The updated sigma mutation (σ') is made from the previous sigma (σ):

σ' = σ x e((τ' • N(0,1))+ (τ •Ni(0,1))), (5)

where:

σ′ corresponds to the updated sigma,

σ corresponds to the previous sigma.

The exponent is calculated using the product of a random value (N i ) with a range between zero and one multiplied by τ (tau) added to the product of another random number (N) by τ ' (tau prime) as exponent of e.

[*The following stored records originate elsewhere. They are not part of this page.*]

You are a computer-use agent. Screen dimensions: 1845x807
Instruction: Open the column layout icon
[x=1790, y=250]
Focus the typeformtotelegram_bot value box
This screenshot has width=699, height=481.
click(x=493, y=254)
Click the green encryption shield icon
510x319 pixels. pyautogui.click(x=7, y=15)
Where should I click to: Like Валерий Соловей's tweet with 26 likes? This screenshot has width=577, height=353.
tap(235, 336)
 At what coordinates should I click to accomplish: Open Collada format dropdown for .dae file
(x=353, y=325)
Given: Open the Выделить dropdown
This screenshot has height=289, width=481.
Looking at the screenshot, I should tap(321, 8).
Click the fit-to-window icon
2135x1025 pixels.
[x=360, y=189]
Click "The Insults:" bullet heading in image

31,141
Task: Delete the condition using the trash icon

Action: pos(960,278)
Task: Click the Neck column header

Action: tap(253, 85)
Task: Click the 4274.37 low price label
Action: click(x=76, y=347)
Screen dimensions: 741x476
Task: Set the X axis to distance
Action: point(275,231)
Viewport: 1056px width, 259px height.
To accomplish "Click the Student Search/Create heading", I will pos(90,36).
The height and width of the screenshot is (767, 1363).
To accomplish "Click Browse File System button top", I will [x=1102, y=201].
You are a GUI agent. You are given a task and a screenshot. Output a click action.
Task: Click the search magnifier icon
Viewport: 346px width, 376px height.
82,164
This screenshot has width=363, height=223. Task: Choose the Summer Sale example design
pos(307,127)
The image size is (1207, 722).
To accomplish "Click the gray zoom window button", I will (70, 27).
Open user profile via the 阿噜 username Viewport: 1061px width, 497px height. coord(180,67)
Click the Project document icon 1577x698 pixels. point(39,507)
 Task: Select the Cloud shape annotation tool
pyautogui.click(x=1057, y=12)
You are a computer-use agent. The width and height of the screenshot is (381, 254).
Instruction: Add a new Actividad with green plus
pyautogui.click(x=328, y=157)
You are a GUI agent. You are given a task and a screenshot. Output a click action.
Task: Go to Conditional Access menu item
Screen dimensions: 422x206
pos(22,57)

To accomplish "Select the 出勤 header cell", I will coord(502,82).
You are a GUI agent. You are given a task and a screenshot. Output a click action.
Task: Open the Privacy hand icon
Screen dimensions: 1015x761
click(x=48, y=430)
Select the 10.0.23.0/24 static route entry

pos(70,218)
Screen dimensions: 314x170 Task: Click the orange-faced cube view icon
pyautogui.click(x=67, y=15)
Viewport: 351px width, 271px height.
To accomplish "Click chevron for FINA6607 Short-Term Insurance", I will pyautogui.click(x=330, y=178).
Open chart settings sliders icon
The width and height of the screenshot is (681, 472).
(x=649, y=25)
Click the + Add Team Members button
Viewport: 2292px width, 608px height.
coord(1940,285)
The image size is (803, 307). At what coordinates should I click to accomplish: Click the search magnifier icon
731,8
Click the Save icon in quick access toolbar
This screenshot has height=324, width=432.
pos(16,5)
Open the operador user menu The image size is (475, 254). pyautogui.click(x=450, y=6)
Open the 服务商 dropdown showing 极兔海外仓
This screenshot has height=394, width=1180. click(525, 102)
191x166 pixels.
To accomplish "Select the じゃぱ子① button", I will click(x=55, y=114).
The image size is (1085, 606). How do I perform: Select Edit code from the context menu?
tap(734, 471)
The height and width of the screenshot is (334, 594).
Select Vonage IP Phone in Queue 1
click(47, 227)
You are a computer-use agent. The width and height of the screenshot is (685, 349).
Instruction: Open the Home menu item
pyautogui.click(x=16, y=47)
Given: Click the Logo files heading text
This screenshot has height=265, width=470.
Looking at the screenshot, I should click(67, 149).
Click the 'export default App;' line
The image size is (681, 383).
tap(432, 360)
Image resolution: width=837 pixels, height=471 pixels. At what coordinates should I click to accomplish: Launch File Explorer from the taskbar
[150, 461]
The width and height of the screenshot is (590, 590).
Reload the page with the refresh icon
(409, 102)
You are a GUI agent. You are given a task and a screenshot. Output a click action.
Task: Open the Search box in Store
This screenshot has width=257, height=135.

Once calculated σ' we proceed to compute x' from the current x of the genome of the individual, where x represents a position of the vector containing the elements forming the addition chain. The probability of mutation of x is determined by the initial probability of mutation (MUT_PROB) and a random value between 0 and 100 (Mutate) that is calculated for each x, following equation 1. The x' value will be the element of the addition chain of the child H1 from which the chain begins to mutate. Due to the particular characteristics of the generation of the addition chains it is not possible to use a standard mutation for an ES, whereby the calculation of the modified chain is made from the mutated element and the later ones are calculated based on this element. Initially a random type variable (with a value between 0 and 7000) is calculated. Next, the type value is used to determine the type of addition chain to be proposed for the CM element (Mutated Chain), with three possible cases:

  1. Generate CM with H1k-1 + H1k-1,

  2. Generate CM with H1k-1 + H1k-2,

  3. Generate CM with H1k-1 + H1rand,

where:

CM is the current element to be calculated from the chain:

H1k-1 is the previous element of the son's chain1,

H1rand is any element less than k in the chain of the child H1.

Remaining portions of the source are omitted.